## Records for this task
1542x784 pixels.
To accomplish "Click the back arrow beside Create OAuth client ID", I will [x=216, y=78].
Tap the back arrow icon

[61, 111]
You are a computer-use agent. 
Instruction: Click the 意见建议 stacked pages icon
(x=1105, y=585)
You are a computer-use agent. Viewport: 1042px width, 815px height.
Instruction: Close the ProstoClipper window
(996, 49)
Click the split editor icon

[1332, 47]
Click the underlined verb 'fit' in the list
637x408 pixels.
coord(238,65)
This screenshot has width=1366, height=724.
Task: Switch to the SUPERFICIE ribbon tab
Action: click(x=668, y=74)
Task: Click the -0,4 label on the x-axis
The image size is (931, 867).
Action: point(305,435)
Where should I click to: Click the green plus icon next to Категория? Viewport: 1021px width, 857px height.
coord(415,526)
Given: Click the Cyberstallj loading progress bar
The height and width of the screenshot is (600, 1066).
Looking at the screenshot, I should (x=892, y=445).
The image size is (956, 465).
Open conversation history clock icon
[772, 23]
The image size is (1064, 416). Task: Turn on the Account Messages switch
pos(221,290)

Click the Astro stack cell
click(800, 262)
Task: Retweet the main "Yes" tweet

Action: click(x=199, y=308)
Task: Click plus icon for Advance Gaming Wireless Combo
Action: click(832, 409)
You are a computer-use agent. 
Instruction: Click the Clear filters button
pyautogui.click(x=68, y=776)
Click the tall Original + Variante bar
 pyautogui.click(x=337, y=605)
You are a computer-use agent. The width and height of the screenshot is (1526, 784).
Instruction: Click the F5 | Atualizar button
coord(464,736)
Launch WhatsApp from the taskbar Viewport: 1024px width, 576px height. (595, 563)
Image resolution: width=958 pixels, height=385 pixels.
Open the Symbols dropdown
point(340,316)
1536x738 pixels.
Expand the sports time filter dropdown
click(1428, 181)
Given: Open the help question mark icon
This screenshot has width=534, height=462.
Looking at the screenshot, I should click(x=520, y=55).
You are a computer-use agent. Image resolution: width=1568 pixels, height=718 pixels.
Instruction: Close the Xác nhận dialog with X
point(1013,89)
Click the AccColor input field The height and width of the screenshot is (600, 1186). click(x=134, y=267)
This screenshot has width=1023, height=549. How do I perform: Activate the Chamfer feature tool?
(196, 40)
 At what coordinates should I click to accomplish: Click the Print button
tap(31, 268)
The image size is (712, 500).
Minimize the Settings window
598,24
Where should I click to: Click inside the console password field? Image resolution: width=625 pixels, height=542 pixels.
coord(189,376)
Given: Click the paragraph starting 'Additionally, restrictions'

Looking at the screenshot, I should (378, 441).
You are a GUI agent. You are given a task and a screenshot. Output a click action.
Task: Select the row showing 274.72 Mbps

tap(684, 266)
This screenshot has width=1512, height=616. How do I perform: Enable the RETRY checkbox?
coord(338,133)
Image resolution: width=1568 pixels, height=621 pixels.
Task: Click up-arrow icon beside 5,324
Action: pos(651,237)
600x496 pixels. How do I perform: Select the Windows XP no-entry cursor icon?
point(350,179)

## Assignment
Pull each line containing "computer" from the records.

## Task answer
You are a computer-use agent. 
You are a computer-use agent. Viewport: 1042px width, 815px height.
You are a computer-use agent. 
You are a computer-use agent. The width and height of the screenshot is (1526, 784).
You are a computer-use agent. Image resolution: width=1568 pixels, height=718 pixels.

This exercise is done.